Ei-iE

Australia: la privatización de la formación profesional resulta nefasta para los estudiantes

publicado 31 marzo 2015 actualizado 2 abril 2015

En respuesta a un estudio publicado recientemente, los sindicatos de la educación han hecho hincapié en que las autoridades de Nueva Gales del Sur deben garantizar niveles de financiación pública mínimos para la educación técnica y superior, así como evitar la privatización desenfrenada que ha destruido la educación profesional.

El sindicato de la enseñanza, el Australian Education Union (AEU), afiliado a la Internacional de la Educación y a la New South Wales (NSW) Teachers Federation (una organización miembro de la AEU) hicieron hincapié en que el futuro de la Comisión de Educación Técnica y Superior (TAFE NSW, por sus siglas en inglés), el principal prestatario de formación y educación profesional en Australia, era un tema clave en la campaña electoral de Nueva Gales del Sur.

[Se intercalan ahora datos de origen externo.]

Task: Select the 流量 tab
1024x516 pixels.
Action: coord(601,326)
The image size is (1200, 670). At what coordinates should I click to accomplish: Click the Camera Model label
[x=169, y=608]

En declaraciones del 19 de marzo, antes de la publicación en Nueva Gales del Sur del informe de la Business School de la Universidad de Sydney, The Capture of Public Wealth by the for-profit VET Sector(La captación de fondos públicos por parte el sector comercial de la formación profesional), la Secretaria Federal de la formación técnica y superior del AEU, Pat Forward, señaló que la investigación de la Universidad de Sydney muestra los daños causados ala educación profesional y técnica y las grandes ventajas concedidas a los proveedores privados cuando el sector fue privatizado en esta región.

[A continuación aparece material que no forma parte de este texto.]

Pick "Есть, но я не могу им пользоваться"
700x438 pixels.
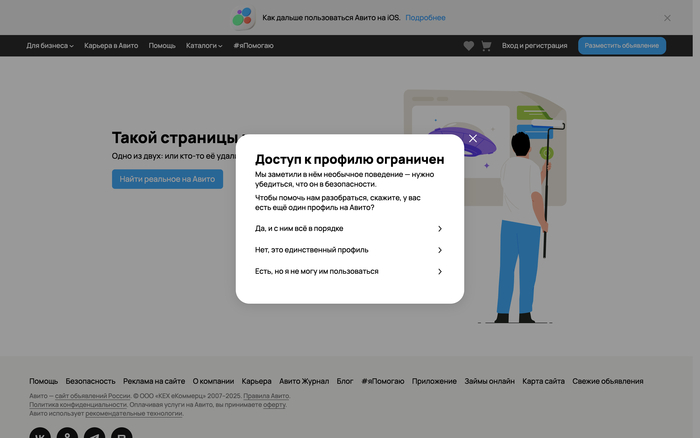pyautogui.click(x=349, y=271)
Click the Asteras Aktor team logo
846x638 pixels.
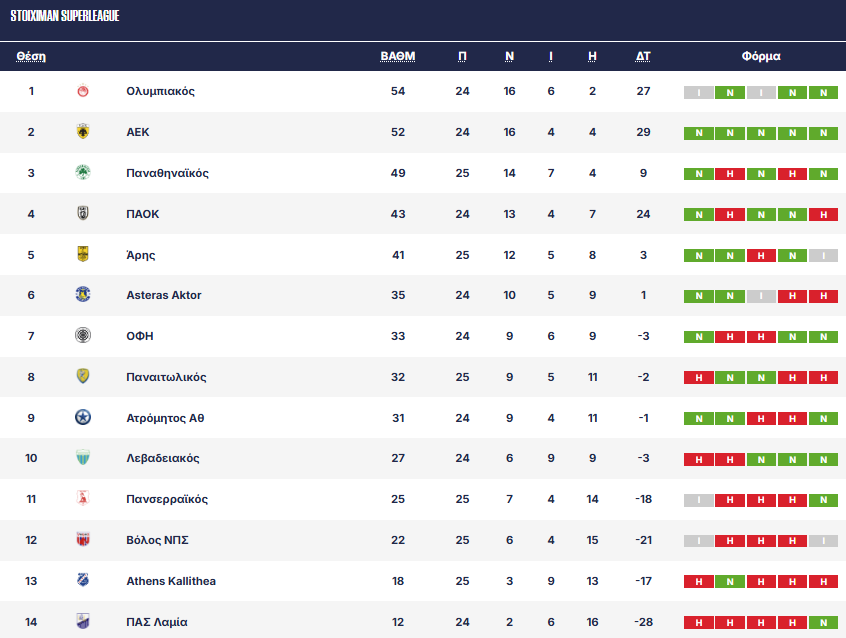pyautogui.click(x=83, y=295)
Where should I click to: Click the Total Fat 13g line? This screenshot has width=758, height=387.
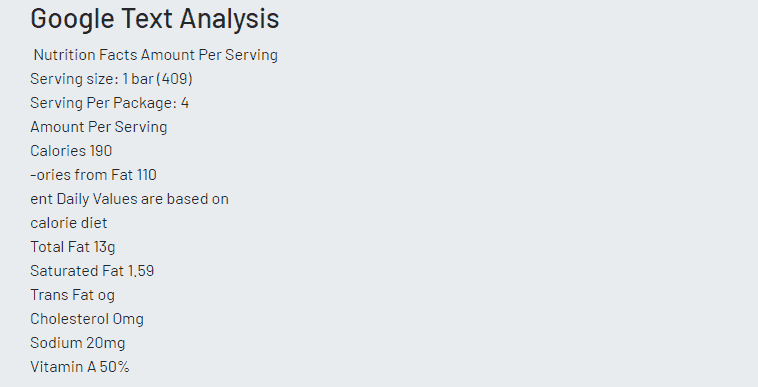click(73, 247)
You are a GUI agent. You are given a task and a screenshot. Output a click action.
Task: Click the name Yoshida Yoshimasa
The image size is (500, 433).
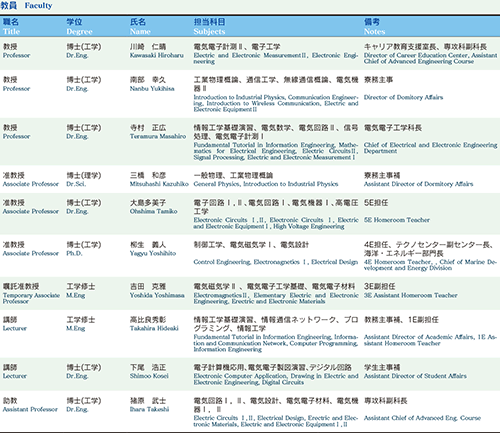157,295
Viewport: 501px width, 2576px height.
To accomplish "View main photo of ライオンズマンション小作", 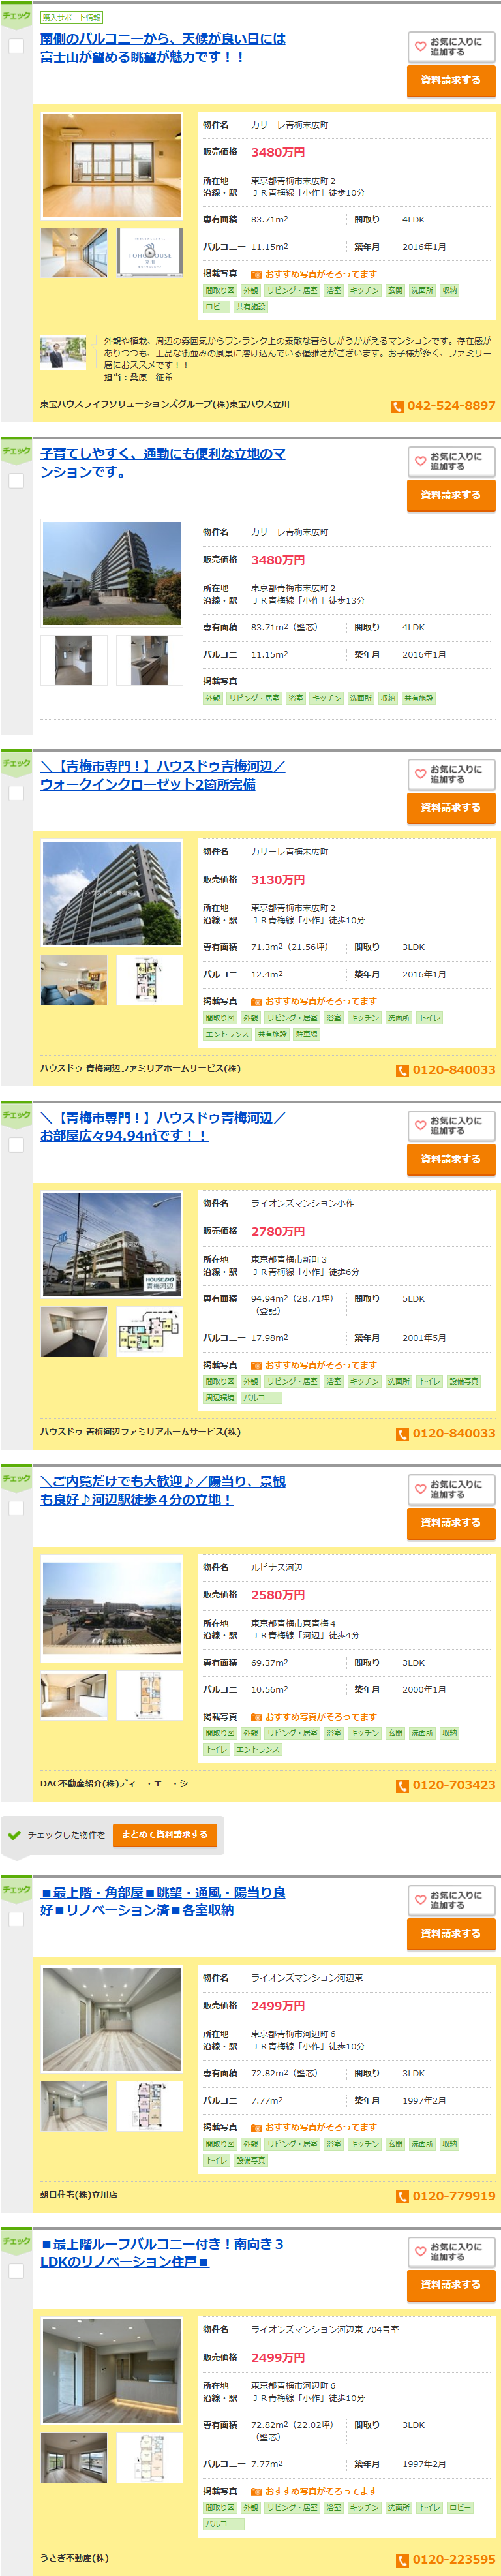I will click(111, 1245).
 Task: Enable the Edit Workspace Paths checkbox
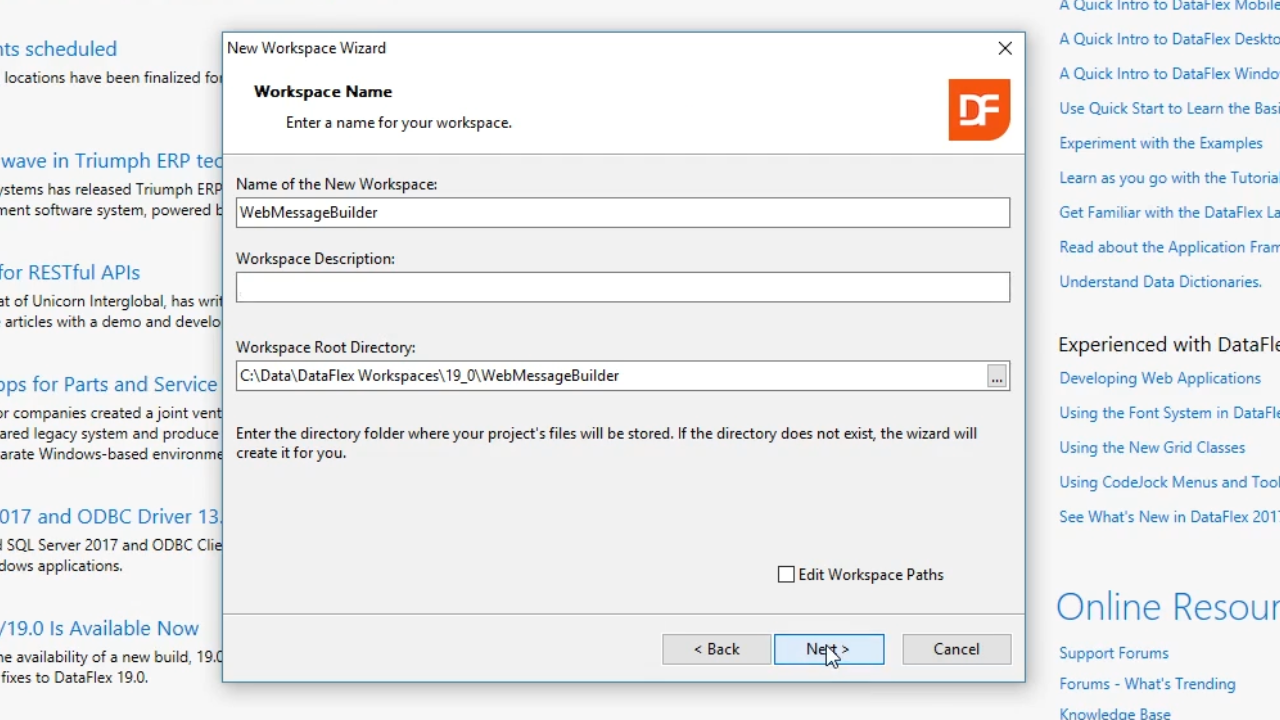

El informe muestra que la apertura de la formación profesional al sector privado simplemente ha convertido los fondos públicos en ganancias privadas, sin hacer nada para aumentar la transparencia ni la calidad de la formación profesional, aseveró.

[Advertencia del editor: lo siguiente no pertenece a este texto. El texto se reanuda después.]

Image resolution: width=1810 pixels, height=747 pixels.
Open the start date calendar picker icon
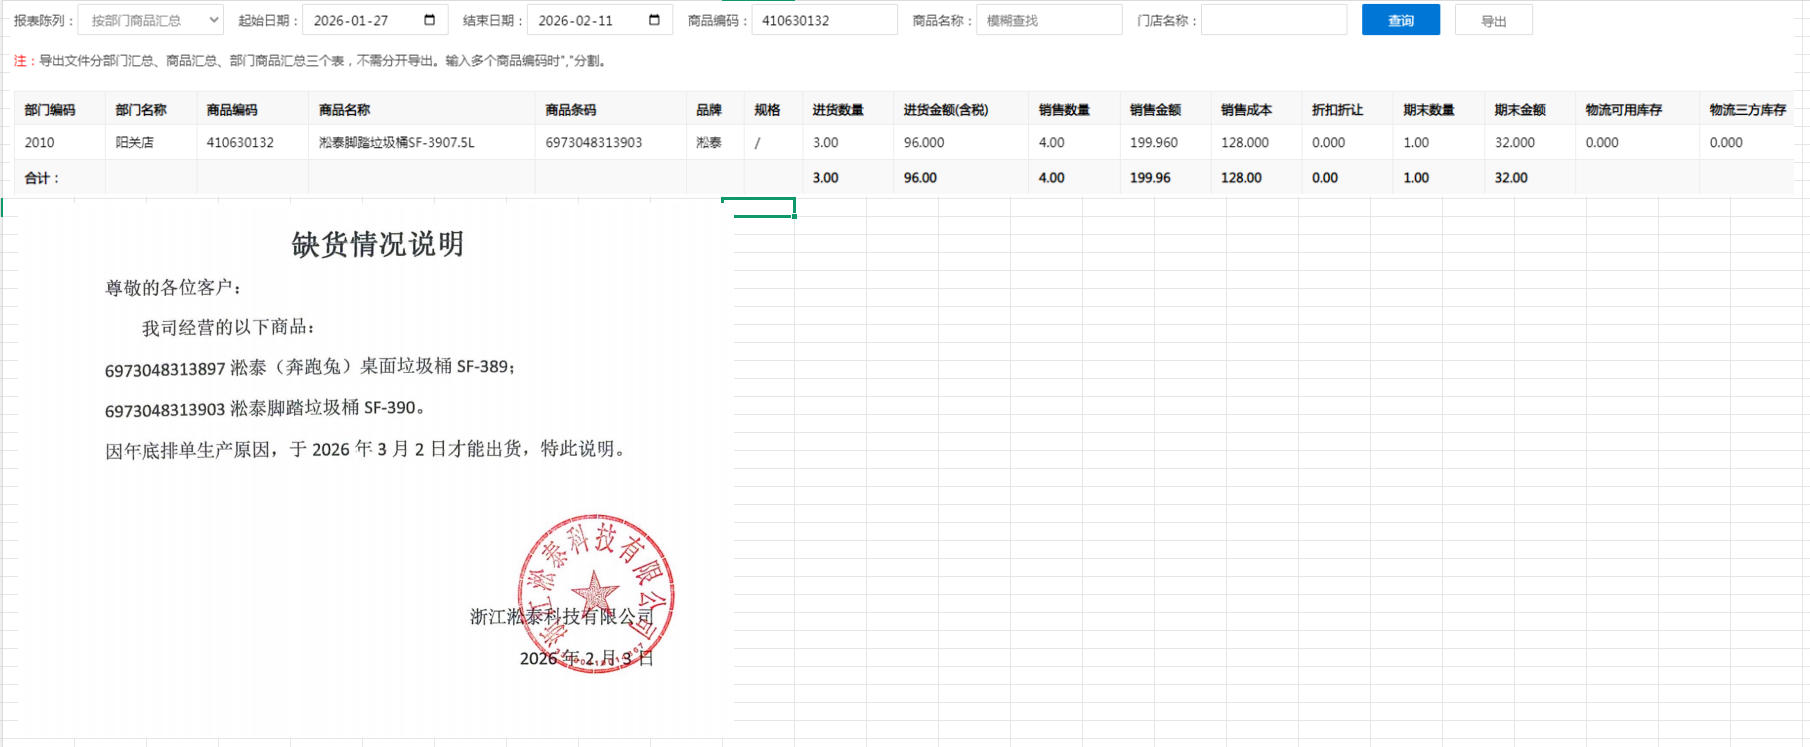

En Victoria, la cuota de financiación destinada a la formación técnica y superior ha caído hasta representar el 27 por ciento del mercado, y podría seguir descendiendo, lamentó también.

Condenando la “aniquilación de la formación técnica y superior, la irremplazable pérdida de la capacidad de ofrecer una formación de calidad, aunada al auge de empresas con fines comerciales que explotan los subsidios públicos e imparten cursos de baja calidad a los estudiantes”, subrayó que “este no es el futuro que queremos para Nueva Gales del Sur, pero es lo que ocurrirá si se permite continuar la privatización descontrolada de la formación profesional”.